Monday, April 14, 2008

Indian Oil Corp: Keeping the Lamp Burning


By Priya Nigam


You can’t touch this! It’s not that I am a big fan of MC Hammer. But the song keeps playing in my mind every time I go out to buy something these days. Food prices have hit the roof, and inflation (currently at a three-year high of 7.41%) is definitely a cause for concern. Against this backdrop, it seems strange to mention that the blow has been softened by the government’s cap on fuel prices. In fact, fuel prices have been kept so low that refiners are unable to meet their costs. Take for instance, Indian Oil Corp (IOC), which is losing Rs320 crore on fuel sales every day! The state owned refiner said that if the current trend continues for more than a year, its projects would be in serious trouble.

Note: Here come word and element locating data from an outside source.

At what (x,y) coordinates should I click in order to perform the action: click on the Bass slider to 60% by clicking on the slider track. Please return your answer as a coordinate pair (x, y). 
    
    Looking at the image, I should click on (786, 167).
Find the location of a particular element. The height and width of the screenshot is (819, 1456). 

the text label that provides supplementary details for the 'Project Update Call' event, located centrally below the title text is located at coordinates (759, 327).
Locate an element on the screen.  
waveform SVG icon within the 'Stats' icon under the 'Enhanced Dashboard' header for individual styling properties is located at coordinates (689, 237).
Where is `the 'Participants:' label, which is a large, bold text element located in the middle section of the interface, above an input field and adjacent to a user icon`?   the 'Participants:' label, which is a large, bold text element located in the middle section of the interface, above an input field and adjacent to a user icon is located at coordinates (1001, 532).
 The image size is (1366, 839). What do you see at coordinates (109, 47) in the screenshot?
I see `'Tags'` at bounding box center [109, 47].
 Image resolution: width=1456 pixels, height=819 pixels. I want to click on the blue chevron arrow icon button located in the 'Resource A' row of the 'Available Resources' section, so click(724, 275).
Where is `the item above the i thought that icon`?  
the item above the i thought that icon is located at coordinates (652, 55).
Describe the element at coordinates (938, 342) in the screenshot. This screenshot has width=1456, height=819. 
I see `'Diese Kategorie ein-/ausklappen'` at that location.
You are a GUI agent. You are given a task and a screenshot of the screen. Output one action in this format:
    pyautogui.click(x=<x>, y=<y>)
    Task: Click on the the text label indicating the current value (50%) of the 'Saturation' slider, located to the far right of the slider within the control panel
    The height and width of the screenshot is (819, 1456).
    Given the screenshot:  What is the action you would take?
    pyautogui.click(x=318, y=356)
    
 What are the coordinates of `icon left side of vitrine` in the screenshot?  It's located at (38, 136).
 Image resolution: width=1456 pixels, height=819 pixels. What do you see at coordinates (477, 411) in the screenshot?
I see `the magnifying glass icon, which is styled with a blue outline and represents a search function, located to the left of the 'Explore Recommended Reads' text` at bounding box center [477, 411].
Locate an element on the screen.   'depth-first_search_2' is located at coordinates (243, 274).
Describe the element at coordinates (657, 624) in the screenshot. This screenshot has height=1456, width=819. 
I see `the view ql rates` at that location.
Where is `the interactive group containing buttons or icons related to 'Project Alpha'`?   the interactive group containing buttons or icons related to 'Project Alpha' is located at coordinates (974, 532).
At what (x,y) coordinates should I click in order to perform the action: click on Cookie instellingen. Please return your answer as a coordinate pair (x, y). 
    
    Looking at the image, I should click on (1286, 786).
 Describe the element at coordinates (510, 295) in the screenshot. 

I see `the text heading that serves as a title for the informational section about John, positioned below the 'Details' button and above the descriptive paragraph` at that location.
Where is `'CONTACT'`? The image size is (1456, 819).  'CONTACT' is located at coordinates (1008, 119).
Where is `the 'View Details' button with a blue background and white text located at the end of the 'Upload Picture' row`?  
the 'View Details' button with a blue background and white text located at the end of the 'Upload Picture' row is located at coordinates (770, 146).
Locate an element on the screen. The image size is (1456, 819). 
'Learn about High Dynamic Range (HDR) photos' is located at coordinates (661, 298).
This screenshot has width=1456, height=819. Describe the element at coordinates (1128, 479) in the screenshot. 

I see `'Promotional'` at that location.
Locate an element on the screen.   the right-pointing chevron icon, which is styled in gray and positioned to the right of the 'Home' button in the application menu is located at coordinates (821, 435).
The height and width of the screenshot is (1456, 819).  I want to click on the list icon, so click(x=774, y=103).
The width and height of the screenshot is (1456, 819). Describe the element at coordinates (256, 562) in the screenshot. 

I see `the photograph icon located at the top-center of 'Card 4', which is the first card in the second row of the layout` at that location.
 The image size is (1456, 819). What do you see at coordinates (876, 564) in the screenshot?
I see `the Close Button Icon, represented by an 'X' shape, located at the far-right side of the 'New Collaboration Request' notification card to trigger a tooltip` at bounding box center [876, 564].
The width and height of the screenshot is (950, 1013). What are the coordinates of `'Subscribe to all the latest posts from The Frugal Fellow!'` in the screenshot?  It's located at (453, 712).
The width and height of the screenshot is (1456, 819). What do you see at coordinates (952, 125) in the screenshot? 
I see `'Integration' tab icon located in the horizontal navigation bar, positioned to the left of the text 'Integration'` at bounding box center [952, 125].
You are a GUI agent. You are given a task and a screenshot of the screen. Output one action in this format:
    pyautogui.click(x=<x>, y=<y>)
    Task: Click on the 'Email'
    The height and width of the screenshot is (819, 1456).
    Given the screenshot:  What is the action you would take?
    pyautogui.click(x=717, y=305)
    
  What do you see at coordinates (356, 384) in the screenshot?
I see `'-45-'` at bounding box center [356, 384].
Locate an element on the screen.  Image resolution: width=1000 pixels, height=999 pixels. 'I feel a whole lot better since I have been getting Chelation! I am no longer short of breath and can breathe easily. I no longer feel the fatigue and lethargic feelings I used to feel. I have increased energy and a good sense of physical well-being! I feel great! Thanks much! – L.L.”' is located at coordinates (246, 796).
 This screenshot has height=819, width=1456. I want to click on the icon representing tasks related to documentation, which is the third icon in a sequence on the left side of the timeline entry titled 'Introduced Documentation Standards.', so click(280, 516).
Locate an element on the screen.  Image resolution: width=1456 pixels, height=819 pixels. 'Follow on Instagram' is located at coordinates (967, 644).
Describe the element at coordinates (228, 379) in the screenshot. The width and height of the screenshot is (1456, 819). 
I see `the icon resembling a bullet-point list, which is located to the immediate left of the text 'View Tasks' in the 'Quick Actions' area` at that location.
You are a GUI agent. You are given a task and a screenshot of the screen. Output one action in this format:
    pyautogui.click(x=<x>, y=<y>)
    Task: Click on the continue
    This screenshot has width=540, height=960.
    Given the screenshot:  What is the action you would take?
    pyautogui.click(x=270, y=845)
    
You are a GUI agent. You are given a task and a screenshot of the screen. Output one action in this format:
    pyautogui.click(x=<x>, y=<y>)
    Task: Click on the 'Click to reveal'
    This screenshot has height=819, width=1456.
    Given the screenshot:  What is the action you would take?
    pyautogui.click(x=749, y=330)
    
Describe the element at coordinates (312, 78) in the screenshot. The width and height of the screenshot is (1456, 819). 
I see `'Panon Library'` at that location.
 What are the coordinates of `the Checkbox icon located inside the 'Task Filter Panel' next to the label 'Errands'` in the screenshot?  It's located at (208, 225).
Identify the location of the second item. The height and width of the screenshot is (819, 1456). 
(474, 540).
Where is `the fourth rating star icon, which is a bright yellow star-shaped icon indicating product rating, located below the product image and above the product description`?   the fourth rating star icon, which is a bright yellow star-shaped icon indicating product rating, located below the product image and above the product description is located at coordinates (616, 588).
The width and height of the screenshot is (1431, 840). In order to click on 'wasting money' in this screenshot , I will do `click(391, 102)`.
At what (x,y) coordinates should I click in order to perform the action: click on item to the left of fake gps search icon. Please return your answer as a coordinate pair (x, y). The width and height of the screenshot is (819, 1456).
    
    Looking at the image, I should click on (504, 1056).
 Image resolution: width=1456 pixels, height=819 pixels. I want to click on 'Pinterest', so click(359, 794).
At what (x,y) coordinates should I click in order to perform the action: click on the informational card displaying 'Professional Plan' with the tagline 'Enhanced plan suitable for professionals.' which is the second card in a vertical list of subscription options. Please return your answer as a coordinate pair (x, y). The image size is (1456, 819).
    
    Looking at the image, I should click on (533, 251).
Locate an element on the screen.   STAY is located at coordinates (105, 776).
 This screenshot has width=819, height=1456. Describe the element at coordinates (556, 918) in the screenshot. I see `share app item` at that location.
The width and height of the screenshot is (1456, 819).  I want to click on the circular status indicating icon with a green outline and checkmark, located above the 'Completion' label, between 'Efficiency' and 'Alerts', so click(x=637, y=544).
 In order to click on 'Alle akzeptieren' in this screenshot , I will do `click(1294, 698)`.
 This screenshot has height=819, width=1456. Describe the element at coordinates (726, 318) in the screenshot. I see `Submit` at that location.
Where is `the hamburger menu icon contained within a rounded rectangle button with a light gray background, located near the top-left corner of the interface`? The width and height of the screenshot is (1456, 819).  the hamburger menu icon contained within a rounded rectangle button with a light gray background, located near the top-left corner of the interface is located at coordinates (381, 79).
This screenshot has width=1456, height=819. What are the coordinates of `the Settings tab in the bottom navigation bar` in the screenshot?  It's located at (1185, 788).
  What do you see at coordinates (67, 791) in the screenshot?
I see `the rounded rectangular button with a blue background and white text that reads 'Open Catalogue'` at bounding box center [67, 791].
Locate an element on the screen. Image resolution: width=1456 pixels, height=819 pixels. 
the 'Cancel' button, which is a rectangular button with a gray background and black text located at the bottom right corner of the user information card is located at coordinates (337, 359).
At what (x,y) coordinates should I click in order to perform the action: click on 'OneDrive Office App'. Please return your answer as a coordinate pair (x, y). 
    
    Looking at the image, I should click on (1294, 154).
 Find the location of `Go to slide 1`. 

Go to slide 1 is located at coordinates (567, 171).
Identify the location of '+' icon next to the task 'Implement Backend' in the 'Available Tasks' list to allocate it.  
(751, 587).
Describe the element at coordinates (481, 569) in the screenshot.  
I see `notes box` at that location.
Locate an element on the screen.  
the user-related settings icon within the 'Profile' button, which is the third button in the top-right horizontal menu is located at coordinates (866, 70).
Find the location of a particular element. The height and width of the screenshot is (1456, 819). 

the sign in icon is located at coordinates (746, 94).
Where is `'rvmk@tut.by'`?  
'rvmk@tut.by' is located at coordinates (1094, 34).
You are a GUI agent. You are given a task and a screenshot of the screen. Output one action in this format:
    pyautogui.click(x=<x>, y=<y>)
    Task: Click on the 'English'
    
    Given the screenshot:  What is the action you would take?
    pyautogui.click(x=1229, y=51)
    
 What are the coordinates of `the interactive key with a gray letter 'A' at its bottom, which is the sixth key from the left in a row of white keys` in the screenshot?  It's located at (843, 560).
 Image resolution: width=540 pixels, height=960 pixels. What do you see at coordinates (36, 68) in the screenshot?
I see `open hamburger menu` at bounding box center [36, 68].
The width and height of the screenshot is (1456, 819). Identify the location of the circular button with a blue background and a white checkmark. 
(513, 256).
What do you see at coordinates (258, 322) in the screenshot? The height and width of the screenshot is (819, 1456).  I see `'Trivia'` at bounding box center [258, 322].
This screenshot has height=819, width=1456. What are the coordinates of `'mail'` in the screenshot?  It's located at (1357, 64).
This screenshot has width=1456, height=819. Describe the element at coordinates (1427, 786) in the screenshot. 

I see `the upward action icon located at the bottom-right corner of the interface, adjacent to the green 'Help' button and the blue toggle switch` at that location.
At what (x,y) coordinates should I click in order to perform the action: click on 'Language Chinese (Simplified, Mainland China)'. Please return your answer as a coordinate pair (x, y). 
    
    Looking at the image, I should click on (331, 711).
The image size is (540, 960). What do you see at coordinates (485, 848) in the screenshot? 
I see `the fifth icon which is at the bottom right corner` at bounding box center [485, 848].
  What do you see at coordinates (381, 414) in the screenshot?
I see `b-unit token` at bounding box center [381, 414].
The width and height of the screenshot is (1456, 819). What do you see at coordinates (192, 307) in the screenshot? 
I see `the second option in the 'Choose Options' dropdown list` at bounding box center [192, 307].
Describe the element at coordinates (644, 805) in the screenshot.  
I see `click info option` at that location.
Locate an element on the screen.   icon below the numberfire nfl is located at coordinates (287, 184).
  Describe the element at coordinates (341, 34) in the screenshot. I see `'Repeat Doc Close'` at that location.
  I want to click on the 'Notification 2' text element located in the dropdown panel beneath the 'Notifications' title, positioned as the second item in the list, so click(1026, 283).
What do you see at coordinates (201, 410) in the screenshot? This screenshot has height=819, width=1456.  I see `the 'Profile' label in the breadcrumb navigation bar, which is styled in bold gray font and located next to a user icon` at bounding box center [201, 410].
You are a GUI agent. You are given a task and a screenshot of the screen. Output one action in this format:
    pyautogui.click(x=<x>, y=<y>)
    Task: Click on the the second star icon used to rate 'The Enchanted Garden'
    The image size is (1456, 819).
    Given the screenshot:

While global crude prices surged almost 60% last year, India’s refiners were not allowed to raise fuel prices at all. The government agreed to a rise in fuel prices in February this year, marking the first hike since June 2006. Refiners receive bonds as compensation for their losses, but these are by no measure sufficient. Refiners cumulatively received Rs23,460 crore worth of bonds for the year ended March 31, 2008. This accounts for a little over 40% of the forgone revenues. IOC, along with Bharat Petroleum and Hindustan Petroleum, is seeking higher compensation from the government. IOC currently loses Rs10.78 a litre on petrol, Rs17.02 a litre on diesel, Rs316.06 per LPG cylinder and Rs25.23 a litre on kerosene.


The net sales of the nation's largest oil firm had risen in the three months ended December 31, 2007 to Rs58,571, from Rs51,905 recorded in the same period a year earlier. IOC had reported 17% growth in profit at Rs2,090 crore for the third quarter. The company’s profit from processing crude oil had more than doubled to $10.43 per barrel in the quarter, from $4.50 per barrel a year earlier. In comparison, IOC has indicated that it earned $7.7 per barrel from processing in the three months ended March 31, 2008.


IOC plans to invest Rs7,500 crore in refinery and pipeline projects in 2008-2009. This includes expanding and upgrading refineries in Gujarat, Panipat and Haldia. Moreover, its debt at the end of the previous financial year was Rs34,000 crore and the company expects its borrowings to rise to as much as Rs3,000 crore a month.


Bears have been ruling the roost in the stock market and shares of the company have been rather volatile. They surged from below Rs400 in October last year to Rs810 on December 31 and plummeted subsequently to Rs349 in late January. Trading around Rs450, I believe there is limited downside to the shares currently, even considering the uncertainties surrounding its outflow of cash.